Replace rum with dollar bills, and you’ve the equivalent of Jack Sparrow’s Startup Hell.
PandoDaily says the Valley “got here by entrepreneurs having too much of a good thing.” That the real consequence “of this explosion in seed funding” is a dearth of investors willing to lead Series A funding rounds. Others have been, let’s say, less sensitive to the crunch.
If Baltimore-minded investor Tom Kuegler could say “I told you so,” he just might, as this is something he has predicted for some time.
“Within the next two years you’ll see a bubble burst in the angel world,” said Kuegler, founder of Silicon Valley-based Wasabi Ventures, a venture capital firm that invests in early-stage startups and has an office in Baltimore. While what Kuegler told Technically Baltimore in August didn’t make it into Kuegler’s Q&A, the message he has is awfully prescient now.
“[A] lot of people are throwing money at a lot of early-stage companies. A good chunk of those companies are not going to go anywhere. So they’ll get to a point when they need more money and nobody will give them any money. So those angels that put in their money are going to get zippo back, and that’s going to leave a bad taste in the mouth of some of those angel investors who haven’t been in a long time.”
As Baltimore observes this new development in the Valley from afar, it’s worth noting that venture capital — availability of it, and access to it — is one of this region’s struggles, period.

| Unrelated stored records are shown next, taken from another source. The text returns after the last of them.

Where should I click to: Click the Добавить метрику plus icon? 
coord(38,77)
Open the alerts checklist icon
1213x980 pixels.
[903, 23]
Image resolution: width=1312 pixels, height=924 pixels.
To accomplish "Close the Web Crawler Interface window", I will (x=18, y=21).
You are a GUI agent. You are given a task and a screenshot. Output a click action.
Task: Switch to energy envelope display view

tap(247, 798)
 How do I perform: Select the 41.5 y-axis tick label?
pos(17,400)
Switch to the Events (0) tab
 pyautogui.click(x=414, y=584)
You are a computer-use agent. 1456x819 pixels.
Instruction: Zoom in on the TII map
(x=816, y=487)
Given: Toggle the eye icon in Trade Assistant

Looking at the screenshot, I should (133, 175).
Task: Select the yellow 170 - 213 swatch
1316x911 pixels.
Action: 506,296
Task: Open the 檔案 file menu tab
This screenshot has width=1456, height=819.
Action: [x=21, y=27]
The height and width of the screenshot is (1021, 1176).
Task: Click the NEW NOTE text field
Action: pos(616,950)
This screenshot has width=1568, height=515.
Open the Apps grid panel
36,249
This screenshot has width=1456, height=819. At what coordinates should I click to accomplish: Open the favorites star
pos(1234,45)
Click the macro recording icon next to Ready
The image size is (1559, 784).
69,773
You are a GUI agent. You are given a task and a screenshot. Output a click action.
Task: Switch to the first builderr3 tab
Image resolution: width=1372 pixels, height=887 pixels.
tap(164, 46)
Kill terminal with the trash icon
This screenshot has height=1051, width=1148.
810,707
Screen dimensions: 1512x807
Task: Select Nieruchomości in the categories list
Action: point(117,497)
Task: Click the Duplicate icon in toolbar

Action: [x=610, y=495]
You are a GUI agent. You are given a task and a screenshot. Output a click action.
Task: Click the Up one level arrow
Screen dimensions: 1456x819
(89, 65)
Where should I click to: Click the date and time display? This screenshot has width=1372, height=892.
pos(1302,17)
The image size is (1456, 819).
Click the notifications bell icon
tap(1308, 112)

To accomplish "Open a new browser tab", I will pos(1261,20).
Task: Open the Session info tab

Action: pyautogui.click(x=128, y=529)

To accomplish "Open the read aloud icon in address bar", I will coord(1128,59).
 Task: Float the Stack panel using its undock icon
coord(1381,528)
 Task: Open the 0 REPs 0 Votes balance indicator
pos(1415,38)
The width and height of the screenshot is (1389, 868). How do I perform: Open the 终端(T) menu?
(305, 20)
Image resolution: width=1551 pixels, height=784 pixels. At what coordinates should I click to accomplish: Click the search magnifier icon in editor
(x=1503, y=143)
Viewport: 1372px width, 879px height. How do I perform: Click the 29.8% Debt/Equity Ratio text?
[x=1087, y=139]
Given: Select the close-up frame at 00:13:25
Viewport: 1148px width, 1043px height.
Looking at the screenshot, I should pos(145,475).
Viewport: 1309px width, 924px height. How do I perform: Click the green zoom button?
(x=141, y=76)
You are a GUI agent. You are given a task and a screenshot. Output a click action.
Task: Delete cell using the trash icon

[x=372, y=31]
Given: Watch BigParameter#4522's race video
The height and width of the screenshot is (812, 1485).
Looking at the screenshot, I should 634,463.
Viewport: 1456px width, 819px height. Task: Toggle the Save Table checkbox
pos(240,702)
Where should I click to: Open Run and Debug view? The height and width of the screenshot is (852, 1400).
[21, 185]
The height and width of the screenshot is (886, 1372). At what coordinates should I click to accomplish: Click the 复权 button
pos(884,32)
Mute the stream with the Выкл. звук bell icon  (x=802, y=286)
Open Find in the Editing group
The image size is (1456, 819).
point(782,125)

“We don’t have quality, early-stage capital,” said Frank Bonsal III at this week’s Startup Grind. Bonsal, a general partner with New Markets Venture Partners who has been involved with investments in StraighterLine and Moodlerooms, said the problem with venture capital is that 80 percent of the dollars “are with very few firms,” while the other 20 percent “are with people like us,” with a pot of less than $150 million to dish out.
For startups forming here, that means creating a product or service for which there are paying customers is ever important, a point organizer of the Baltimore Lean Startup Group Sarge Salman hammers home at all his Meetup events.
At ReadWrite, Dan Lyons makes an important point for what he hopes this Series A crunch will lead to:
Meanwhile our country is facing a crisis because we have a shortage of students in STEM — science, technology, engineering and math. … So maybe now all those people who have been playing “entrepreneur” will go get actual jobs making actual products and gain some actual experience. Maybe they’ll go back to university and study medicine, or engineering. [more]
Maybe Silicon Valley needs something like the Digital Harbor Foundation, which is having high school students square off in cybersecurity and other technology challenges through its STEM League, as well as finding them paying jobs doing web design and development through its STEM Engine.
Or maybe just another photo-sharing app. Now back to the good part.